I'm admittedly a bit of a Microsoft fanboy, but I doubt that would've been the
case if MS had still been the monopolist steam roller it once was.

The current market has forced MS to truly innovate and to be a much more
friendly company in general (evidenced by e.g. their broad contributions to
open source these days). How can that be bad?

------
bane
One of the really surprising things about Microsoft is that despite all the
caustic internal politics, CEO antics, missteps, misfires, a business model
designed to extract maximum money from everybody, and even questionable
development and design practices, on occasion really _great_ software (and
hardware) comes out of there.

World class, amazing, top of the industry with no true peers.

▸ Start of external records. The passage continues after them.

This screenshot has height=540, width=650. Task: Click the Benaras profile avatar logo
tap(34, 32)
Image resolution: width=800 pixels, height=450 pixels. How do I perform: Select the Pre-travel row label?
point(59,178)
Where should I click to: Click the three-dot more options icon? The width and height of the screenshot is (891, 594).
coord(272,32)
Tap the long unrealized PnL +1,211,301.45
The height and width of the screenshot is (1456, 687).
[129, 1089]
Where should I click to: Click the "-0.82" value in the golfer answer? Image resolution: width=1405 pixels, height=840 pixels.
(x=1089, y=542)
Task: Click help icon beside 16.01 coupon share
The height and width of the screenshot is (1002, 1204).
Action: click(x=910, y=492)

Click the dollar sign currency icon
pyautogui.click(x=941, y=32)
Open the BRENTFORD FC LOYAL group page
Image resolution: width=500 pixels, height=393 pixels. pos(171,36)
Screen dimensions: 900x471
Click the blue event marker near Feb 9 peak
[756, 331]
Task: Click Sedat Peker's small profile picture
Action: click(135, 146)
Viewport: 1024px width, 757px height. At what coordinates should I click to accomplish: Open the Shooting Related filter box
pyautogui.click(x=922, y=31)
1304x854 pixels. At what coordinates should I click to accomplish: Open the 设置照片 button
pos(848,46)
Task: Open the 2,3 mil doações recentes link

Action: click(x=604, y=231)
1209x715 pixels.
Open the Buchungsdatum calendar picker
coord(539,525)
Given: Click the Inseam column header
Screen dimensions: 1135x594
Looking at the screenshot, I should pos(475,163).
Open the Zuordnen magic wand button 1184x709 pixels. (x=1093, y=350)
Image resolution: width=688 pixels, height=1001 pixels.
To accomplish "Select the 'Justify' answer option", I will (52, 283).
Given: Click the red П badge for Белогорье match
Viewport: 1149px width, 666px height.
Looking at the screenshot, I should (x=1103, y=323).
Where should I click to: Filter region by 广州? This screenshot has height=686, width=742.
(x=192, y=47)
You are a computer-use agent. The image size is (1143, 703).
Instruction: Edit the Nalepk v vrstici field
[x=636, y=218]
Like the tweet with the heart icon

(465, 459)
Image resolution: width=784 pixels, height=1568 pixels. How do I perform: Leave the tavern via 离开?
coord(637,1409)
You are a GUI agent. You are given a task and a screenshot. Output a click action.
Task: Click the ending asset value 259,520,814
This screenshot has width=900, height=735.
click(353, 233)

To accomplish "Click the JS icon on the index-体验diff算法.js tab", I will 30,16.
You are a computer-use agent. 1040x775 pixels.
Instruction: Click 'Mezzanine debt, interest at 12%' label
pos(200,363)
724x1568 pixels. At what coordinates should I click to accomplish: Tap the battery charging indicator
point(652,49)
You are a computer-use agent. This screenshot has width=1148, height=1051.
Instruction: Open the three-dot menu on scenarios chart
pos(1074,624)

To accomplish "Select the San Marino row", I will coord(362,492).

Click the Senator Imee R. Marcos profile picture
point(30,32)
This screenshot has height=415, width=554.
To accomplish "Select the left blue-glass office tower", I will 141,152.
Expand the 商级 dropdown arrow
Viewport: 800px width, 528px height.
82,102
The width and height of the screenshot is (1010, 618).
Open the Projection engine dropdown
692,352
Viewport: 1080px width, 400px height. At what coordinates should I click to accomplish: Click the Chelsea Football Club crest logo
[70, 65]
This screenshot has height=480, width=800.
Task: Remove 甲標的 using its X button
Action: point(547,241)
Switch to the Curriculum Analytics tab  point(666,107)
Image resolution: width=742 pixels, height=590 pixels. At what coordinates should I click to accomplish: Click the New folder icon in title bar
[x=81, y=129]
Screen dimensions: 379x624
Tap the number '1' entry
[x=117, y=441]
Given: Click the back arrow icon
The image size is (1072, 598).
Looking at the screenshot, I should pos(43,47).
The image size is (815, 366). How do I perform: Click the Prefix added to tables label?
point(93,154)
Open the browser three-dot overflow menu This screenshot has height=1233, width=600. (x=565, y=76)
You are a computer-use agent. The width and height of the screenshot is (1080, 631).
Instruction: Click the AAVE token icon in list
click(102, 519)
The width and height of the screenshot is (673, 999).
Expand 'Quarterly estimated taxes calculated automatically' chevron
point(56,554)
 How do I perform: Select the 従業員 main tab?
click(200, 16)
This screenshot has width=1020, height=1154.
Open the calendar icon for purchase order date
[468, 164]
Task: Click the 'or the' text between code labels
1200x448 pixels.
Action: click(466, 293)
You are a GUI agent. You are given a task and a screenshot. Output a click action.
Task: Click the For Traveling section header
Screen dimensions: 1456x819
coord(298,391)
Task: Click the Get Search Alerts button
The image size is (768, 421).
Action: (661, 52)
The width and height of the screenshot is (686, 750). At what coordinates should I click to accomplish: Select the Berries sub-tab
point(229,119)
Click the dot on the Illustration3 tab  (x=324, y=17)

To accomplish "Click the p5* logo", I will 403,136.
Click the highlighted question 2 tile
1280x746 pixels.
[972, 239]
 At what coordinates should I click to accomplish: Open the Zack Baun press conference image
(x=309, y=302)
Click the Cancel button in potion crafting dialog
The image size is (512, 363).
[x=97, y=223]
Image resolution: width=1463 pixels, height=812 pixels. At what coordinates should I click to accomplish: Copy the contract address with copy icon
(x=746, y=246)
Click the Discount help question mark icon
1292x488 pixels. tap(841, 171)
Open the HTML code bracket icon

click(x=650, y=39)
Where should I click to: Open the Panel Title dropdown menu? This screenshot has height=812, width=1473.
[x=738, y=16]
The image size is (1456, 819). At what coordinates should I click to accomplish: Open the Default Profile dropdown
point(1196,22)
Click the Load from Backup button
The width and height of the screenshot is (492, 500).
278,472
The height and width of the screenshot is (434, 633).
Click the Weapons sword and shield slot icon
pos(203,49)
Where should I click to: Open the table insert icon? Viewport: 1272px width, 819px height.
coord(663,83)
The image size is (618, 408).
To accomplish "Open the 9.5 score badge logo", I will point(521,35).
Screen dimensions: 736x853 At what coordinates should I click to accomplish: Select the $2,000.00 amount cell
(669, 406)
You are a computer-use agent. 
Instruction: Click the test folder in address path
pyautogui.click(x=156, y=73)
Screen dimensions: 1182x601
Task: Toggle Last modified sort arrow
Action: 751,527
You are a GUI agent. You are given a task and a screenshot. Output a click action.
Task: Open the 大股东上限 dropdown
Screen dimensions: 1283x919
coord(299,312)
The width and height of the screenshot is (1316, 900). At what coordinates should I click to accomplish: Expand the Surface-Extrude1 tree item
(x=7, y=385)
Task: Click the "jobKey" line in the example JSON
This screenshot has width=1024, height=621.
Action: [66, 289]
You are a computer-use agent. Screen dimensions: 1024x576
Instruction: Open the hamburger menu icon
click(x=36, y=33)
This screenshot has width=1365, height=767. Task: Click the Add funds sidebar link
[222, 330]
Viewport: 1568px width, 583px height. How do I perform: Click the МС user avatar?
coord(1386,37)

For example, despite all of the good ideas and theory and philosophy, open
source, after 13 years of effort, (while there's definitely been good work
done in the area) has yet to produce an office suite that's _at least_ as good
as MS-Office is in all areas.

I'm sure the MS-Office codebase is a horrible mess, but the end user bits are
good enough for nearly all of the weird edge-cases that 99% of users want and
99% of users can learn to use it to some level of effectiveness in a couple
afternoons.

That's amazing.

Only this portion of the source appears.